Raskin Remembers "Computers by the Millions"

Source: Jef Raskin e-mail (containing memo from Jef Raskin to Tom Whitney, 3 April 1980), undated.
Location: Jef Raskin Papers, Stanford University Library Department of Special Collections.

Computers by the Millions, An Apple Document from 1979

In late 1979, while getting the Macintosh project started, I wrote an article about the implications of manufacturing and using millions of computers, looking ahead at what an order of magnitude or two in sales would do to the industry. At Apple Chairman Mike Markkula's request I did not submit it for publication, and it was made a confidential internal report. It was released in 1982 as "Computers by the Millions," in SIGPC Newsletter, Vol. 5, No. 2.

In my files I also found a memo from 1980 that refers to Computers by the Millions (see item 12.) This memo, addressed to the late Tom Whitney, then head of engineering and to whom I reported, also gives a slice-of-life view of a young company.

From: Jef Raskin
To: Tom Whitney
Date: 3 April 80
Re: Bi-weekly report

These past two weeks seem to have been particularly fruitful:

1. The meeting with Noritake electronics took place, as covered in a previous memo. The DM256x26 display, erroneously stated to cost $150 in quantities of one in that memo, will actually cost $242. I apologize for the error. I have started the ordering process for the sample.

2. Three candidates for a programming position have been interviewed.

3. Starting with a tutorial session with me last Saturday, Burrell Smith has been coming up to speed in Pascal. He is writing a program to calculate transfer functions in passive circuits of up to 16 nodes. The program solves the simultaneous equations without excessive precision loss by Gaussian elimination. Such a program is needed to solve the 7-pole filter required for Justice's modem design.

In the process Smith has discovered a bug in the ATAN function, which he has duly reported to Haynes. [Burrell Smith did the hardware design of the earliest Macintosh models.

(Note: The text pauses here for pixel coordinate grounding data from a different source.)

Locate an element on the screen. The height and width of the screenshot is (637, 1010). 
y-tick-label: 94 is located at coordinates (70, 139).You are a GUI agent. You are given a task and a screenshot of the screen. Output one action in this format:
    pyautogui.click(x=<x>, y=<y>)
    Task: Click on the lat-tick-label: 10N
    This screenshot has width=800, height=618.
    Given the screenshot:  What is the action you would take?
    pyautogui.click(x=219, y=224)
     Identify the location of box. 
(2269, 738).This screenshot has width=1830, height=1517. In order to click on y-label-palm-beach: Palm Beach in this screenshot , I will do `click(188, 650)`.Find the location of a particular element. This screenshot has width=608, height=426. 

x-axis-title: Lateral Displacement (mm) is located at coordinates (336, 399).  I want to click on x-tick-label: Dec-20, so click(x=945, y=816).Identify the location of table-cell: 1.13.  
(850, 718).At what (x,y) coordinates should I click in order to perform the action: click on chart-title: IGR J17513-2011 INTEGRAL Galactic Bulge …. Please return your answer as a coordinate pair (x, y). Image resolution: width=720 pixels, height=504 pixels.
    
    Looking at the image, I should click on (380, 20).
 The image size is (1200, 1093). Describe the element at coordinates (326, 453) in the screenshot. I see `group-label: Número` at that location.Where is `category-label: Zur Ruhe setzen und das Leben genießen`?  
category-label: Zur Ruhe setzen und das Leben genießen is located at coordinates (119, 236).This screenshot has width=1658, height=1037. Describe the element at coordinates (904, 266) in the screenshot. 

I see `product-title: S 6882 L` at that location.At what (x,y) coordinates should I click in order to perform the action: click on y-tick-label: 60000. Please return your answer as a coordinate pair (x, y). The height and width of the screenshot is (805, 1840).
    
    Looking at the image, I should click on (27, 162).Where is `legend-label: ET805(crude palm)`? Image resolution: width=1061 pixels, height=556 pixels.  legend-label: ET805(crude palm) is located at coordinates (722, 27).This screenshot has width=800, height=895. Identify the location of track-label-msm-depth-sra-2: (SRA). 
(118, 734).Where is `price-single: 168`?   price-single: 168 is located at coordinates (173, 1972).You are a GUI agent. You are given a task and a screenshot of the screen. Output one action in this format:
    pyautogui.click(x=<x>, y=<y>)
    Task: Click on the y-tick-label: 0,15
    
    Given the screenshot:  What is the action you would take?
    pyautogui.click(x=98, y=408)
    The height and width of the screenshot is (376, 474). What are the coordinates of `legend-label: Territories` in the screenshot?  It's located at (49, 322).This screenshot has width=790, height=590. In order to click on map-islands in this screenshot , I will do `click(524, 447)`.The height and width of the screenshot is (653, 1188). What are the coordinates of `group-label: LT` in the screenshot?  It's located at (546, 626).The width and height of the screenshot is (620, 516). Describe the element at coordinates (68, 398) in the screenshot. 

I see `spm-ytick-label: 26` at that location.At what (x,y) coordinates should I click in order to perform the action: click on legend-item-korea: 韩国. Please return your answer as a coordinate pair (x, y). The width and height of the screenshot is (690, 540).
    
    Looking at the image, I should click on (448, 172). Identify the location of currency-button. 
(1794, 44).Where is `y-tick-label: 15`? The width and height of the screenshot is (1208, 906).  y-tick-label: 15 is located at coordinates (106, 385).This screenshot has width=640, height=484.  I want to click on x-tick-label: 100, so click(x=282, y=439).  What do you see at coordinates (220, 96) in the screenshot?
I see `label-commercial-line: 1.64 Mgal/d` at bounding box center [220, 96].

He later helped develop Apple s first laser printer and was a founder of Radius.]

4. I am pleased to report that Byte magazine has placed my article in the April issue in the lead position. Thus it appears only a few pages after the Apple ad. I also received a pleasant letter from Hal Roach of the CECC, stating that they found my presentation at that conference effective and enjoyable.

5. According to their advertising, AMI will be second-sourcing the 6809E. I have tried to contact them, but my calls have not yet been returned. [The 6809 was the first processor used in the Mac project.]

6. A more unified design for the Macintosh software is well under way. Tom Malloy is quite interested, and has made some very valuable suggestions. Bruce Daniels is arranging for me to present the design to the Lisa Group, and John Couch plans to attend as well. [The Mac and Lisa were parallel projects, and influenced and helped each other on a continual basis.]

7. With regard to the Macintosh disk interface, Smith is investigating the Interdesign MUA undedicated array. His current thinking leans toward a three- chip approach, with Justice's analog read/write chip, followed by an MUA to handle the random logic and some analog functions, driven by a shift- register/PROM state machine.

8. Ron Hochsprung, of the Lisa Group, has considerable 6809 experience, and I will be discussing with Bruce Daniels the possibility of Hochsprung's modifying the TLA assembler (under Pascal) for us. This is not an extensive job, and it will be up to Daniels whether he can spare any time for this-- considering how critical Lisa software is at this point, I will not be disappointed if it does not come about.

9. I have been testing Wozniak's 1:1 interleave, and cannot find any problems with it. This represents a most pleasant improvement in the Apple II Pascal system. [Apple founder Steve Wozniak was improving disk access to Pascal: we used Apple II s as development platforms.]

10. M&R enterprises has loaned me their SUPRTERM board (equivalent to Mauro's board). It interfaces instantly with Pascal, and can successfully replace a SOROC. Aside from its poor hardware design (too many SSI chips, very high power drain, 5V supply boost hack), this kind of board can cut down considerably on engineering equipment expense--and furniture expense as well. I will be testing some other brands as well. I am supplying the results of these tests to publications. [The SOROC was a dumb terminal.]

11. I am reviewing all Pubs document designs, and giving them feedback. This process has been formalized recently, and is working well. In addition I am cooperating closely with Bruce Daniels and have promised to give him comments on any Lisa documents he chooses to show me. In the last two weeks I have worked on Stein's OS, and am looking at Franklin's Query Processor.

12. A lot of feedback has come in on the "Computers by the Millions" draft, with all readers apparently enjoying it, with the exception of Steve Jobs. Many substantive comments were received, which will help guide my thinking about Macintosh. These comments will eventually result in a second draft. Markkula said that it should not be published, in order to not get our competition thinking in these directions, and that I should distribute the revamped version around the company.